Exercise description: Collect the lines of the entries where "logo" shows up.

Excerpts from a dataset:
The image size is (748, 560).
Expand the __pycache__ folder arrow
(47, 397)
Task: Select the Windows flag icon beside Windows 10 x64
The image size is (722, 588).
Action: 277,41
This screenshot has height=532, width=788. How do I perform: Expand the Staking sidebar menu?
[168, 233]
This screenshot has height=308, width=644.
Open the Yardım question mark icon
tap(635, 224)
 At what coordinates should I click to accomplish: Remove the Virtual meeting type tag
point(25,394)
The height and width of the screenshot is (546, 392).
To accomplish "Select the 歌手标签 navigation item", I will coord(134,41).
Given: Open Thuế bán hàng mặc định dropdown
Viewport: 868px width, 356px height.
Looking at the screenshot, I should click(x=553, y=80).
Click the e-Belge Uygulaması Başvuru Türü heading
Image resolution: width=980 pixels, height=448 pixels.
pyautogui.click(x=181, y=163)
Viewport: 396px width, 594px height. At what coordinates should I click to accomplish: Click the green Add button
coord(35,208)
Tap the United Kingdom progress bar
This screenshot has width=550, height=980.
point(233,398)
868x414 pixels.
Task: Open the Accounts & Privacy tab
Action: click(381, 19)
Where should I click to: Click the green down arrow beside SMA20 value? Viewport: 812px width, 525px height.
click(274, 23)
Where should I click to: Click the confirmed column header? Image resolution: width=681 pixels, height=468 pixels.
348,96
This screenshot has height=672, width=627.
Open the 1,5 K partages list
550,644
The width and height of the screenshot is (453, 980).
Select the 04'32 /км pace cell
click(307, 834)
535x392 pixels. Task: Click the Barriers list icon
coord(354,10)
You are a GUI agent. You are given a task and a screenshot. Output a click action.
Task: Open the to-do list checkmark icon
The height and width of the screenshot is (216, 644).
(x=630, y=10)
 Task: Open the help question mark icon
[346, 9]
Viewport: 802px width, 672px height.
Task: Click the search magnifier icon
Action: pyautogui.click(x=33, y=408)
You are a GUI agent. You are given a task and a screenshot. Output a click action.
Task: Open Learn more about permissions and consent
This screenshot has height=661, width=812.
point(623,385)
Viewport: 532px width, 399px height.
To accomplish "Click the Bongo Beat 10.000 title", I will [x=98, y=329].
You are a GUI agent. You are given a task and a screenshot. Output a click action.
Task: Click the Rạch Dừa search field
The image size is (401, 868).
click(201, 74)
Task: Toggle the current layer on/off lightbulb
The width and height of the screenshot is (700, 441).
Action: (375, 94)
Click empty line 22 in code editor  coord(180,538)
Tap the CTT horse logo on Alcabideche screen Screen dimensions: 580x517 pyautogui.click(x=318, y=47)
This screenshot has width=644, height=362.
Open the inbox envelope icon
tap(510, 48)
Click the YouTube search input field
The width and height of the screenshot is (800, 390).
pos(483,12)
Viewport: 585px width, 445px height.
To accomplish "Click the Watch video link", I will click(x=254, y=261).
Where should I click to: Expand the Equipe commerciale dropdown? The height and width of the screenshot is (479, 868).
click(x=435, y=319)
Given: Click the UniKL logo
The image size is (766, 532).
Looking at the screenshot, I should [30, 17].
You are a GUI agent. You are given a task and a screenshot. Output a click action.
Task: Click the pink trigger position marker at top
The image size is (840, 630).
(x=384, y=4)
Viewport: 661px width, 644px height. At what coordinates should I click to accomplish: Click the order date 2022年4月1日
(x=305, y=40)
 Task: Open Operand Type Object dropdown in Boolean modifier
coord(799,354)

Result of this task:
Tap the CTT horse logo on Alcabideche screen Screen dimensions: 580x517 pyautogui.click(x=318, y=47)
Given: Click the UniKL logo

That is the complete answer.